Blenheim’s vacant shops problem still not solved

Increasingly noticeable store vacancies lining the main centre is never a good look, as it gives off the impression of the town being abandoned.

This means both investors and customers look elsewhere to open their businesses or go shopping.

As part of the 2016 Marlborough Town Centre Health Check survey, pedestrians were interviewed about whether they thought the Blenheim town centre had improved.

They were divided right down the middle, with 50 percent noticing positive changes.

However, a further 25 percent said the town centre had deteriorated, while 22 percent said there’d been no change.

The Malborough council said in the survey that creating “pocket parks” and improving empty building sites had improved pedestrian routes, as well as the state of the environment.

But despite changes, several stores in Blenheim have shut down in the past month, including The Christian Book Store and Music Centre on Maxwell Rd.

Retail deteriorating any further would prove to be detrimental to the town centre, considering the survey found the reason people most often visit it is to shop (68 percent).

A further 46 percent visit it to dine out or go to cafés, while 39 percent visit it to go to the supermarket.

First Retail managing director Chris Wilkinson says the situation in Blenheim needs a strategic, commercially driven and “retail aware” approach.

He says the Council needs to stand back and seek independent expertise.

“Typically when Councils try to drive strategy, progress is slowed, which may explain why Blenheim is still talking while other towns have accelerated strategy and are now reaping the benefits of integrated strategy,” Wilkinson said.

Blenheim has been very focused on a Business Improvement District (BID) strategy, he says.

This involves landlords paying a targeted rate, such as 20 cents per dollar, which goes towards promoting or enhancing the local area. Stakeholders decide how the money is spent.

Wilkinson says BIDs aren’t the universal answer to strengthening a town centre, as town centre associations can help too, or a hybrid of both.

The hybrid approach enables the town to act quicker, he says, which is crucial given the rapidly changing retail, hospitality and tourism sectors.

Overall, he says there’s “too much hui, and not enough doey”.

“Blenheim has highly engaged business owners, some of which are also property owners. The problem is that these businesses and others who would be keen to be involved need some independent perspective and advocacy to achieve greater cut through,” he says.

These kind of problems prone to provincial town retail are happening all over New Zealand, not just in Blenheim.

Wainuiomata, a suburb in Lower Hutt, is also a town experiencing difficulty in retail.

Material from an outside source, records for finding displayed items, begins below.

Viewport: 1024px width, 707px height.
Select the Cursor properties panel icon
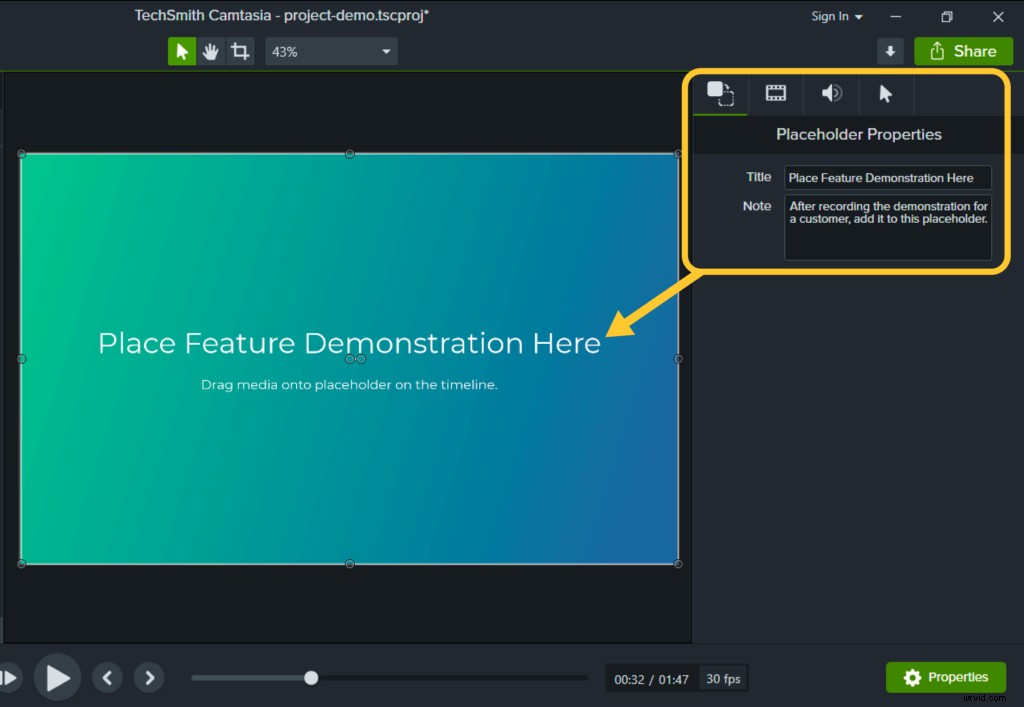coord(887,93)
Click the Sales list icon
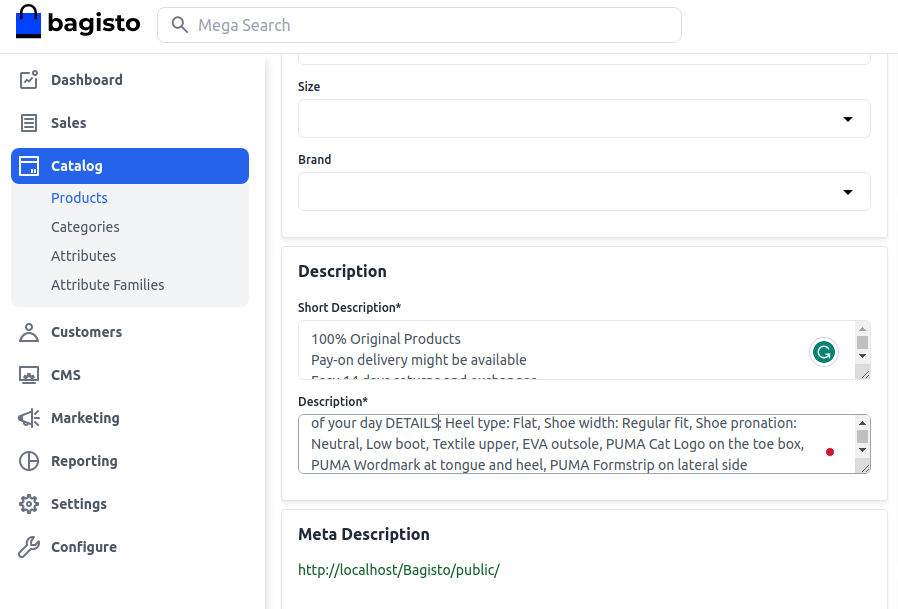Screen dimensions: 898x609 29,123
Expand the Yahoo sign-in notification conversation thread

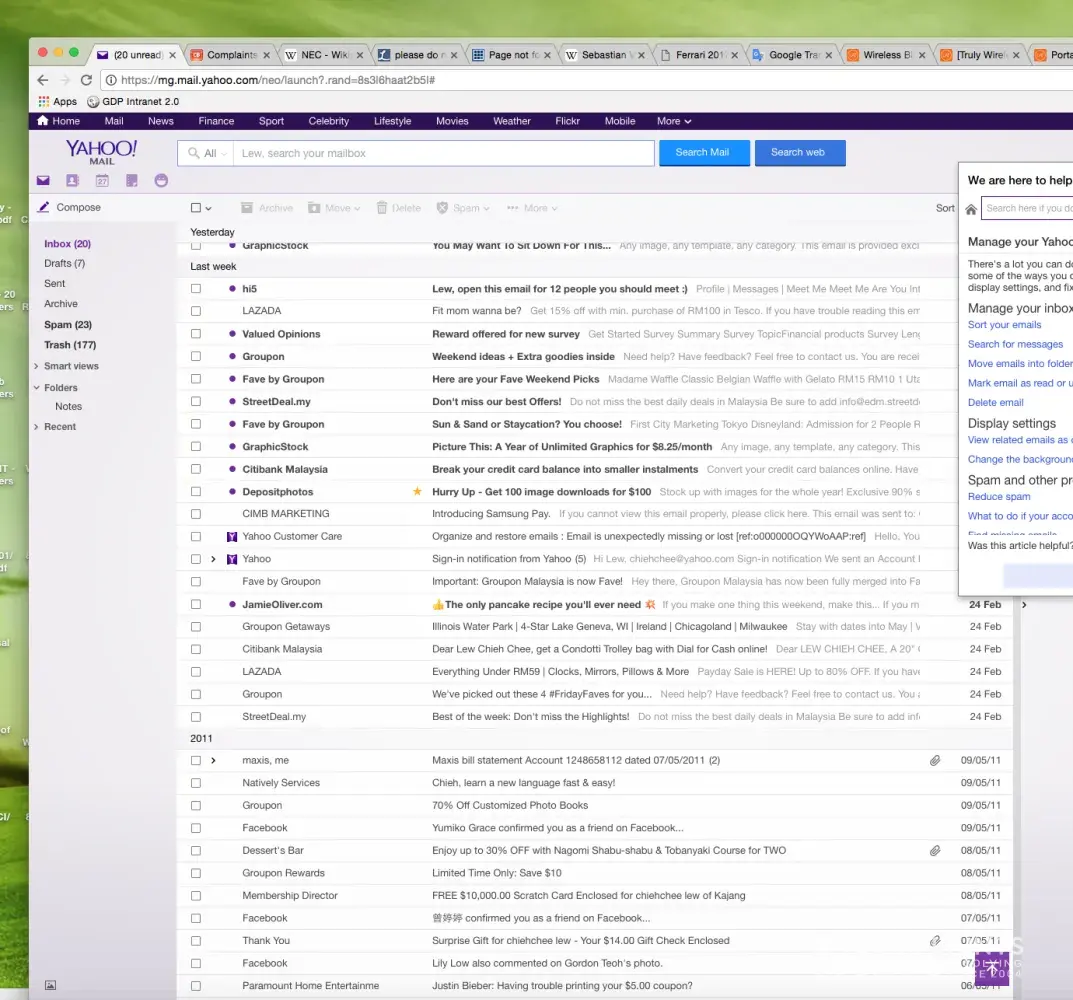click(x=213, y=559)
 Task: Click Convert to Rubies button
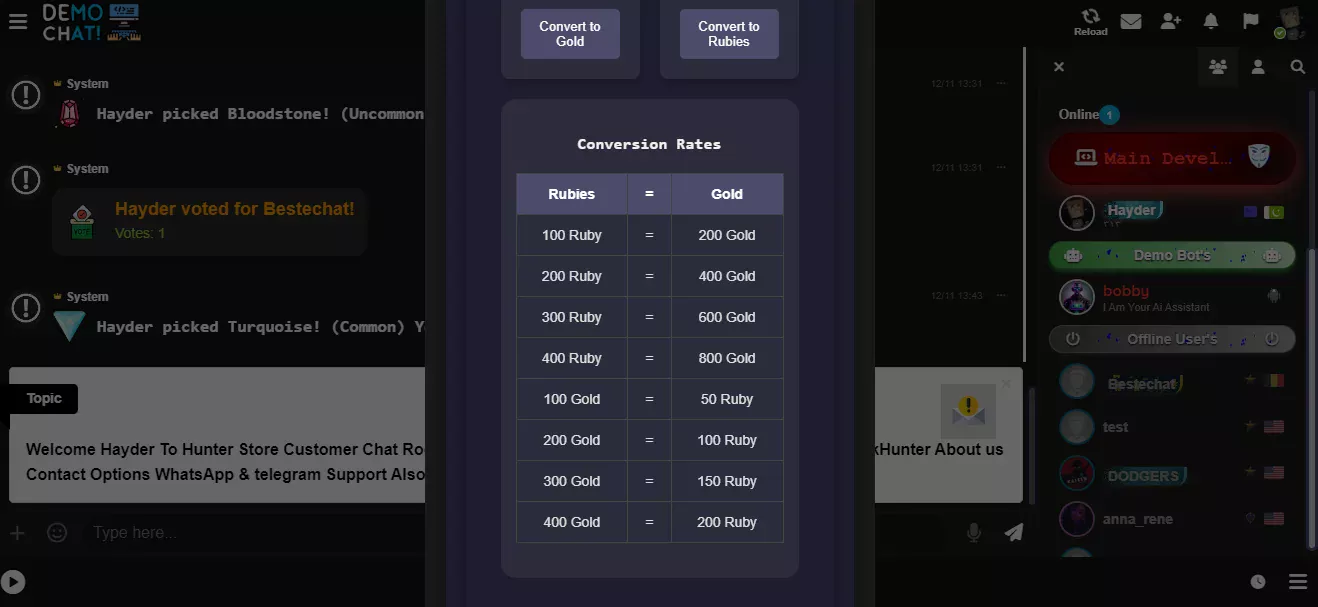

Its shopping centre has been plagued by problems, such as a leaky roof and declining population, but no moves have been made yet to help solve the problem.

Whanganui is also raising concerns, with TV3 journalist Duncan Garner visiting it last year and labelling it a “city in decline”, as there were 35 empty shops for lease in the city centre.

In stark contrast to Blenheim, the other town included in the Marlborough Town Centre Health Check survey, Picton, had reduced its number of empty shops since 2014, going from 14 to eight.